Fa eco Marco Nanula, fratello di Giuseppe: «La nostra famiglia non è stata avvisata, è stata organizzata una commemorazione religiosa e anche un memorial sportivo. Ne siamo venuti a conoscenza dai media di Olbia. Perché abbandonare una famiglia che ha perso un figlio, un fratello? Perché commemorare "tardivamente" dopo cinque anni? Cosa è successo prima? Si vogliono pulire la coscienza e se sì per quale motivo? Abbiamo cercato di interessare i media nazionali per combattere questo muro di silenzio ma non abbiamo mai avuto risposte.»
«Si sono tutti dissociati – continua la signora Sabina – e nessuno ci ha avvisato. Commemorare un marinaio senza sentire la sua famiglia è una delle peggiori cose che possa capitare ad una madre. Si è parlato di "elemento affiorante" a suo tempo, non ho mai saputo cosa fosse, se un delfino, una pietra. C'è stato troppo silenzio. Forse mio figlio si è trovato al momento sbagliato nel punto sbagliato.»
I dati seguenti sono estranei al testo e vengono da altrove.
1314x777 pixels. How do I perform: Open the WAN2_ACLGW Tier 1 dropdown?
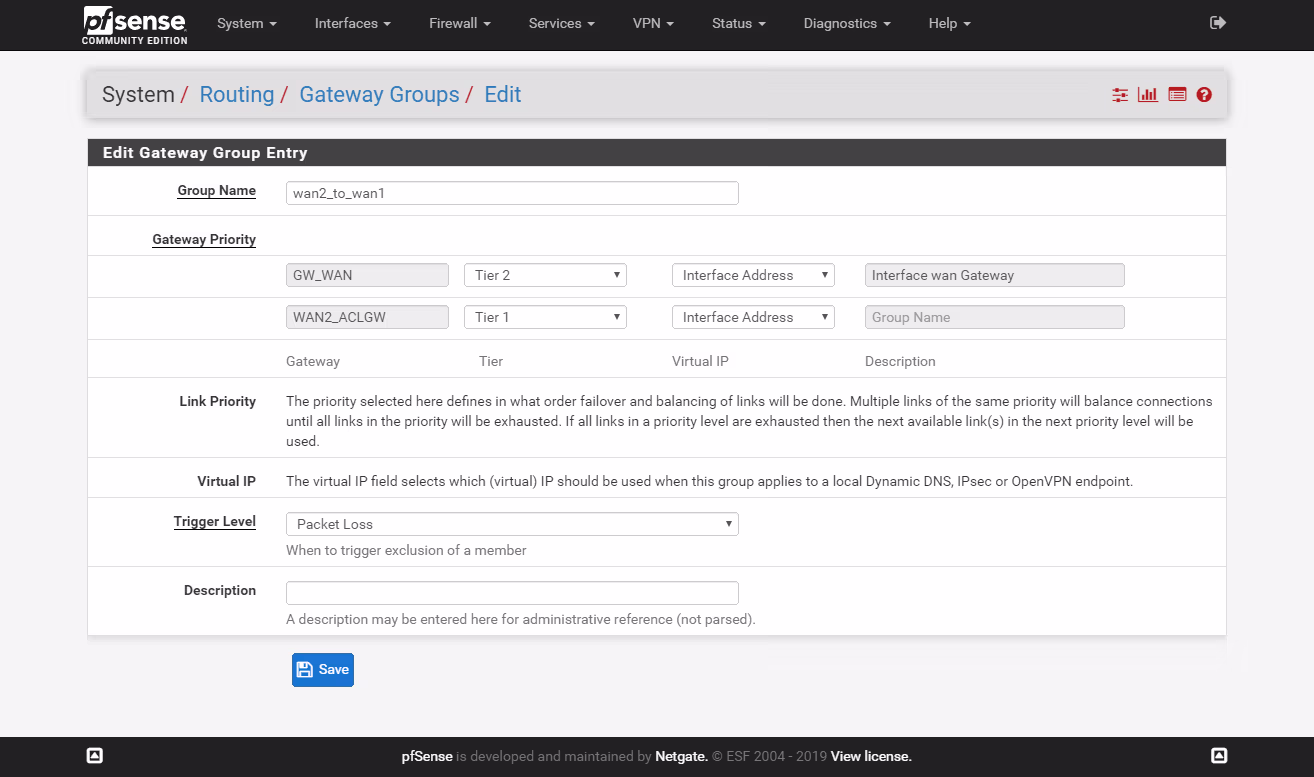tap(545, 317)
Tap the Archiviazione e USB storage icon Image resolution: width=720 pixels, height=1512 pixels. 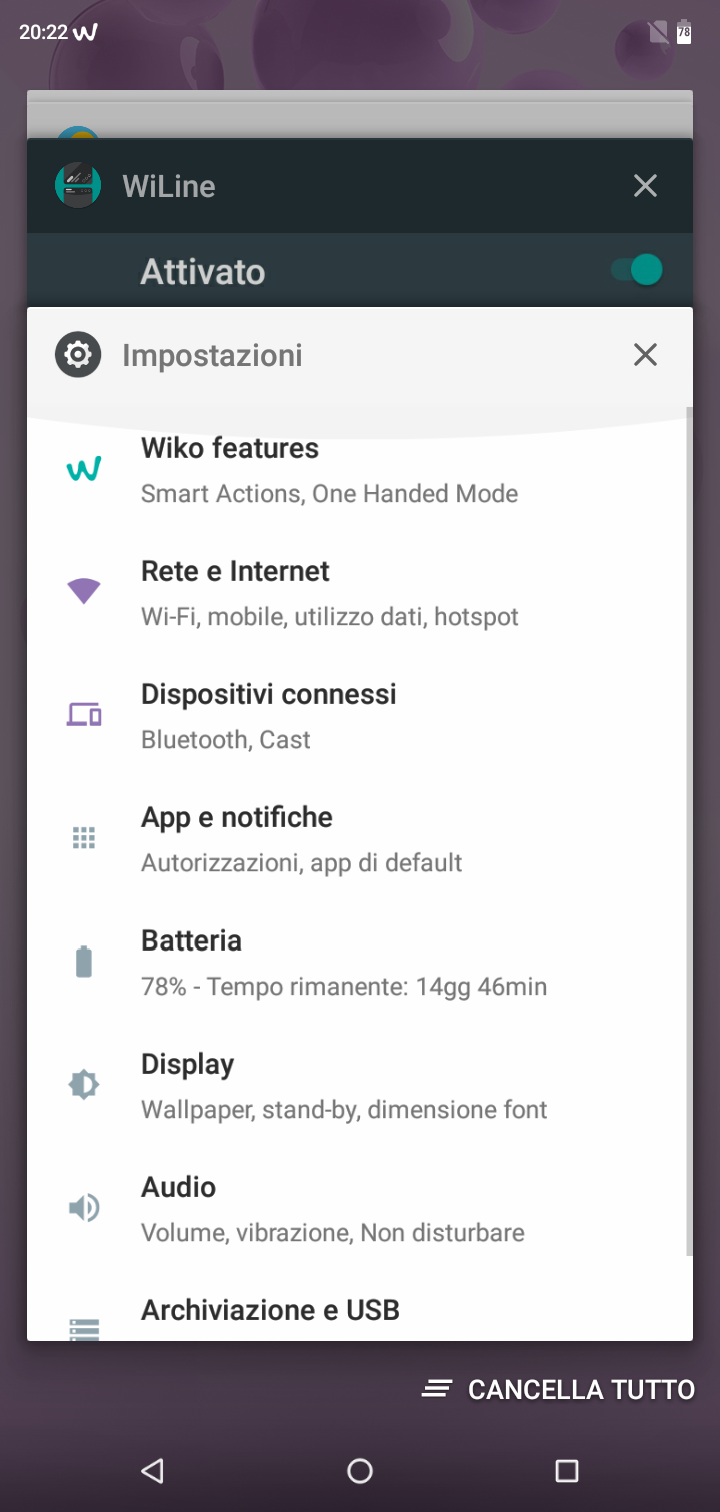coord(84,1328)
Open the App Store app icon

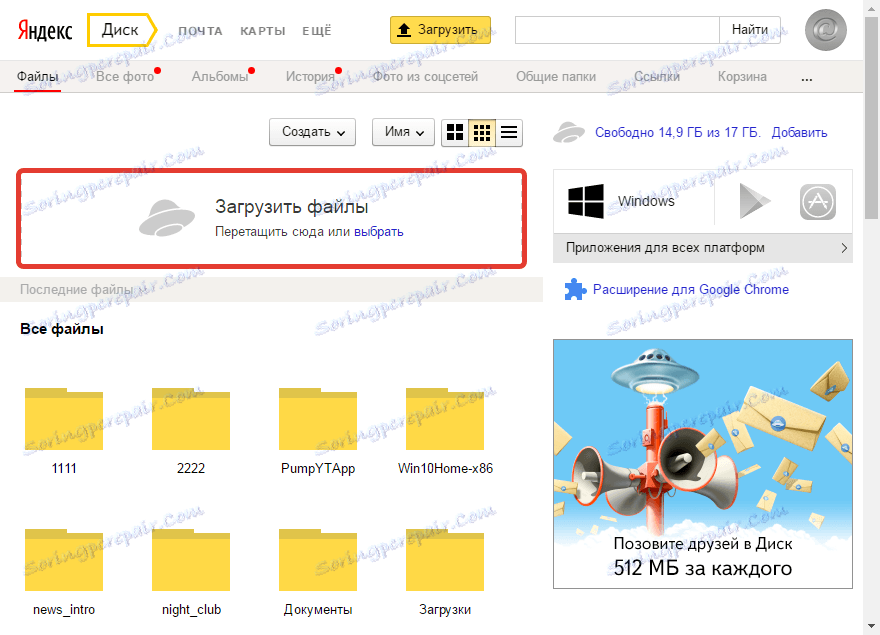817,201
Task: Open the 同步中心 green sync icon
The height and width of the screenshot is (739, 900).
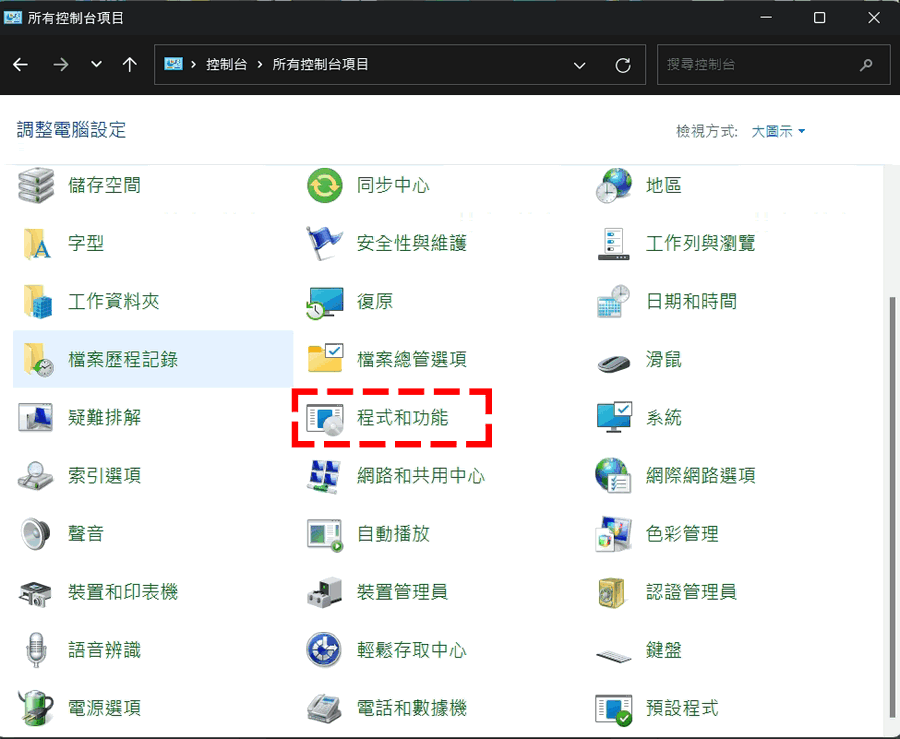Action: pyautogui.click(x=325, y=186)
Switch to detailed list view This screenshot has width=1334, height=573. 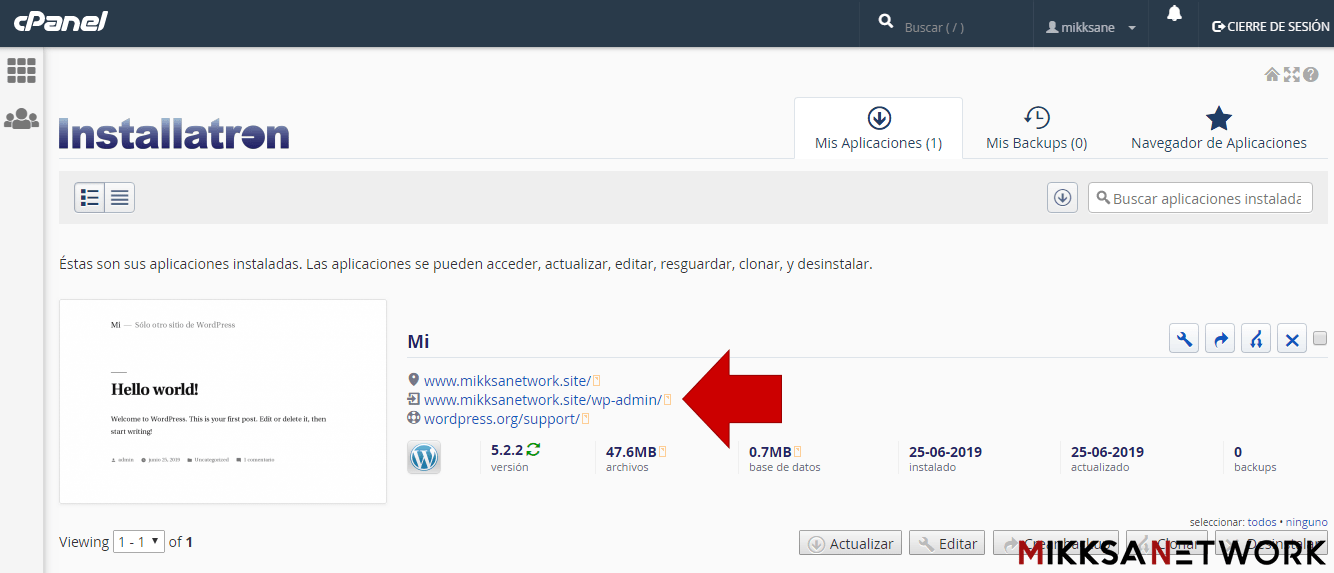click(x=90, y=198)
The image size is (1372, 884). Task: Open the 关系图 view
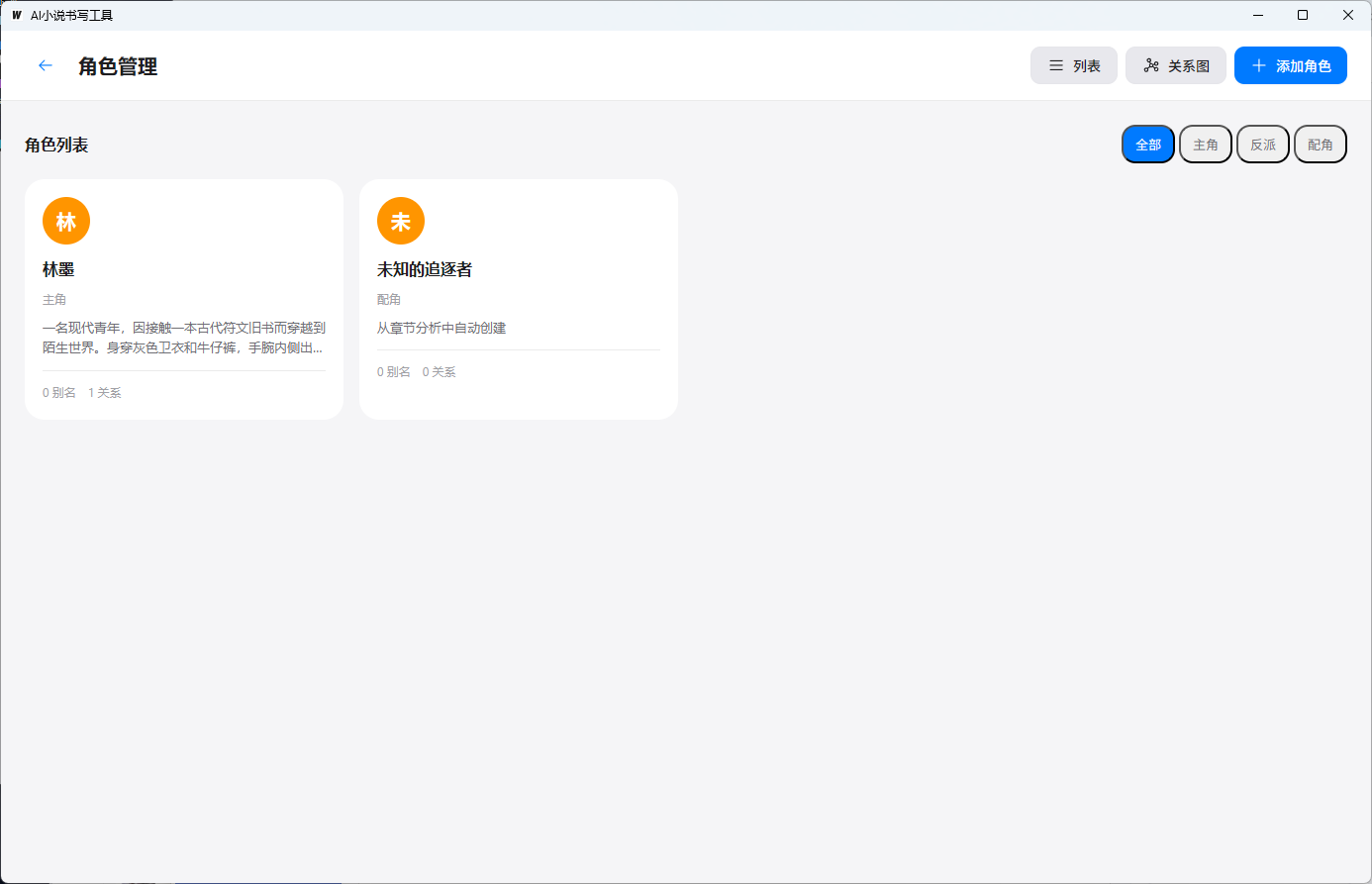pyautogui.click(x=1176, y=65)
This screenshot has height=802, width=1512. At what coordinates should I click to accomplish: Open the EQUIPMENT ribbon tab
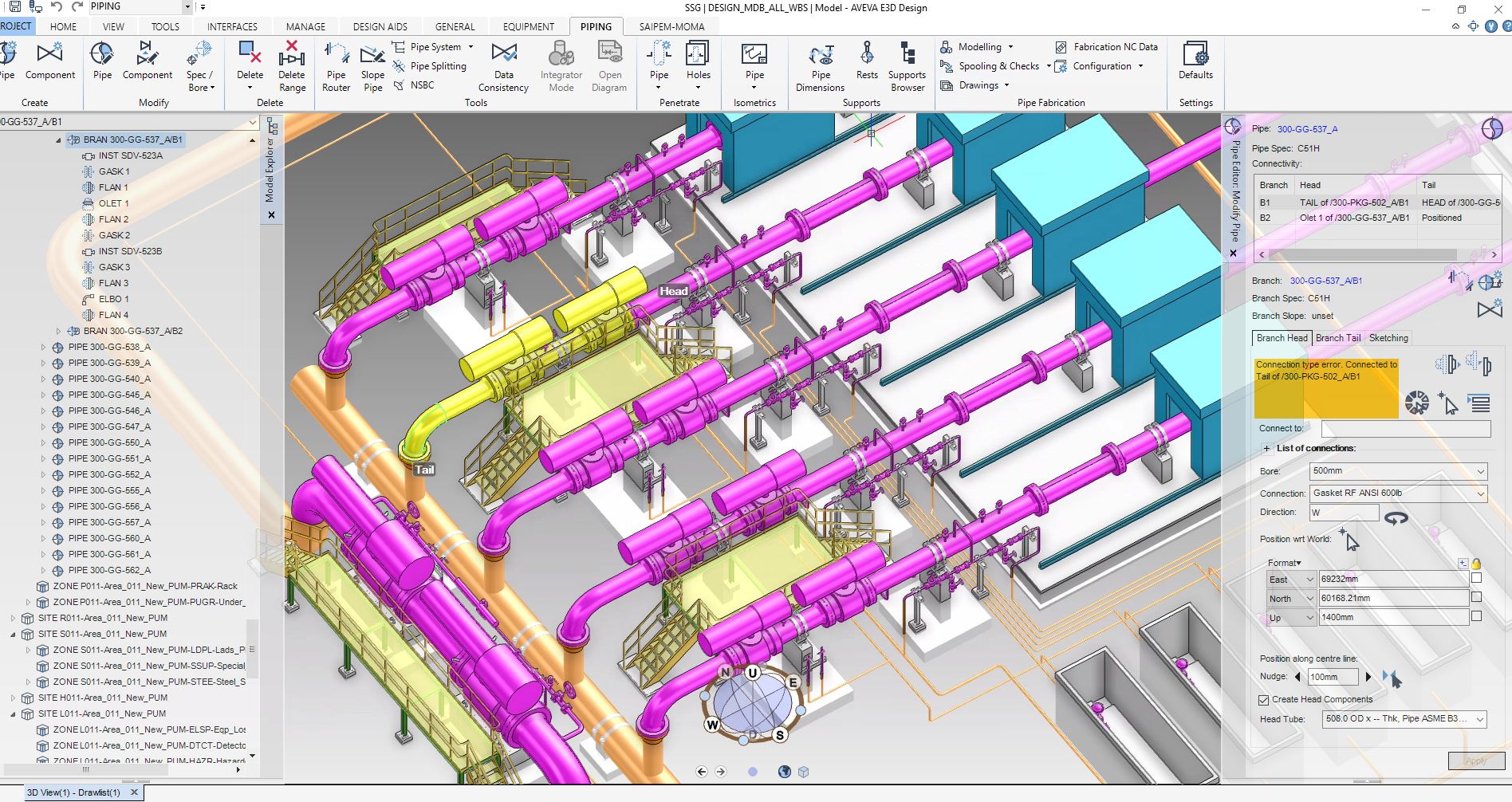pos(528,26)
Conclude Marco: «Domani alle 19.00 anche Barletta cercherà di ricordare un suo concittadino a San Giovanni Apostolo. Nemmeno le istituzioni locali hanno voluto spendere una parola per mio fratello». E proprio a conclusione dell'intervista giunge sul suo profilo personale su Facebook il commento del Comandante della Capitaneria di Olbia: «Caro Marco, io non ho conosciuto Giuseppe, ma i ragazzi che hanno condiviso, qui ad Olbia, alcuni momenti felici della sua vita troppo breve, me ne parlano come di un ragazzo solare, estroverso, disponibile, innamorato del suo bellissimo lavoro. Abbiamo voluto fortemente ricordarlo come possiamo e deliberatamente ho evitato di sottoporvi ad un'altra giornata di dolore, qui dove Giuseppe vi e ci ha lasciati. Probabilmente ho sbagliato e non posso che dispiacermene. Ma sappiate che il ricordo di Giuseppe è vivissimo fra di noi e non lo dimenticheremo». Parole buone che lasciano nella famiglia un sapore amaro.